Field Guide · term

Also known as: collinear array, colinear antenna, stacked dipole

A collinear antenna is an array of several radiating elements arranged end-to-end along a single vertical line and driven in phase, so their fields add toward the horizon.1 Unlike a Yagi, it stays omnidirectional in azimuth; the gain comes purely from compressing the vertical radiation pattern into a flatter, disc-like lobe. It is the standard high-gain base-station vertical for VHF/UHF.

λ/2 phasing λ/2 λ/2 collinear: thin, low-angle single element (fatter)
Stacking co-phased half-wave sections squashes the vertical pattern into a thin disc aimed at the horizon, adding gain while staying omnidirectional.

How it works

A single dipole or monopole radiates in a fat doughnut — much of its energy goes at steep angles into the sky and the ground, wasted for terrestrial work. A collinear stacks two or more half-wave elements vertically and feeds them so their currents are in phase. In the horizontal plane the fields from all sections add directly; at angles above and below the horizon they arrive with path differences that make them partly cancel. The net effect is array gain: the same total power is squeezed into a thinner, lower-angle lobe, raising signal strength toward distant stations near the horizon.

The engineering problem is keeping the elements in phase. Simply butting half-wave rods together would put adjacent sections out of phase, because current reverses every half wavelength. Collinears solve this with phasing sections between the radiating elements: quarter-wave stubs, folded loops, or coaxial phase-reversal sections (as in the popular “coco” coaxial-collinear) that flip the phase back so every radiating segment adds in step. The more sections stacked, the higher the gain — typically 3 dBd for a two-element collinear up toward 6–9 dBd for tall commercial verticals — but the vertical beamwidth narrows accordingly.

That narrow vertical lobe is the main caveat. A high-gain collinear aimed flat at the horizon can underperform for very local, high-angle signals — a nearby site up a hill may sit in a pattern null. Height and a clear horizon are what let the low-angle gain pay off.

Relevance to SDR

For a fixed SDR scanning station a collinear is the go-to when you want more range without giving up omnidirectional coverage. Because it hears all directions at once, it suits scanning a region full of trunking sites, and its extra low-angle gain pulls in weak distant signals that a plain quarter-wave ground-plane would miss. Its vertical polarization matches land-mobile P25, DMR, and NXDN traffic.

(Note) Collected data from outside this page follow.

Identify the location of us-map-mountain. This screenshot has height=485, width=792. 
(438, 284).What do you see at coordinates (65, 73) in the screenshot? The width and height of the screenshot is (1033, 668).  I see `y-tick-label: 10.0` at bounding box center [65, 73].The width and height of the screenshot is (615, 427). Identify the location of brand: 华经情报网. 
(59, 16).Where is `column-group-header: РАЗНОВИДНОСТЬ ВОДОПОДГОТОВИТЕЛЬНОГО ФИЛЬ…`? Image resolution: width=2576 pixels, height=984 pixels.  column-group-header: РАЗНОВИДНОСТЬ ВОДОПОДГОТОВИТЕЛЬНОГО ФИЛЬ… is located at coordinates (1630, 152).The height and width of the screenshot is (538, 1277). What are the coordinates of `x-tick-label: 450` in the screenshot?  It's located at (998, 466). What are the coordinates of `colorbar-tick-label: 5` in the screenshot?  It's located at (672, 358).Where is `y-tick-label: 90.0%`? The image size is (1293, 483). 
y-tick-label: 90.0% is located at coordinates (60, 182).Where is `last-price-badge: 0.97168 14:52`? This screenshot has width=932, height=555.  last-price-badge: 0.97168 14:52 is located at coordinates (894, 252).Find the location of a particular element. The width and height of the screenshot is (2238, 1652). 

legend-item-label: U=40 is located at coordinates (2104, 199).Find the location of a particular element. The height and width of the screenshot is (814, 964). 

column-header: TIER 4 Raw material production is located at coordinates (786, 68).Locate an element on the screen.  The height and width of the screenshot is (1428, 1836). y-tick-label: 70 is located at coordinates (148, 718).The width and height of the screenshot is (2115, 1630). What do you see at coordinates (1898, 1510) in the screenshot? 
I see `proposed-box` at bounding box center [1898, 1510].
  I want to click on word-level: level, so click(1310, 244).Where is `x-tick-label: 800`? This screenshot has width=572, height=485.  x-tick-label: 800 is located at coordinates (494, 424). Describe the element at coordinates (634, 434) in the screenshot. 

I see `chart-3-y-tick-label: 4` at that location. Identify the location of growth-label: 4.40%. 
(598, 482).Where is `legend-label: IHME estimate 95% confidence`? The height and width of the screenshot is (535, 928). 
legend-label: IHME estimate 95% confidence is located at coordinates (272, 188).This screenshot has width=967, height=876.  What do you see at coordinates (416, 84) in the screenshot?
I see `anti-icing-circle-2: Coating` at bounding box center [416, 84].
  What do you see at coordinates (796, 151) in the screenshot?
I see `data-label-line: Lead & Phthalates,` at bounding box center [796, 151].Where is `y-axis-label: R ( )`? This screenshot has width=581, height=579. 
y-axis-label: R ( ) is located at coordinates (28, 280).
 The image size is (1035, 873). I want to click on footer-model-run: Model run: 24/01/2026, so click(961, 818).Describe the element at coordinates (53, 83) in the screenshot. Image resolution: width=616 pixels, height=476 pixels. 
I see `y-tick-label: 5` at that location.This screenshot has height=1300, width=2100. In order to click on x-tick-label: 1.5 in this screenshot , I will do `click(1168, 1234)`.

GopherTrunk is a receive-only decoder and benefits from the improved signal-to-noise a collinear provides, with no configuration needed. The trade-offs versus other antennas are the usual ones: a discone covers far more bandwidth at lower gain, and a Yagi gives more gain but only in one direction. A collinear occupies the middle ground — band-limited, omnidirectional, and higher-gain than a single vertical.

Sources

  1. Collinear antenna array — Wikipedia, for the in-phase stacked-element principle, phasing sections, and horizon-directed gain.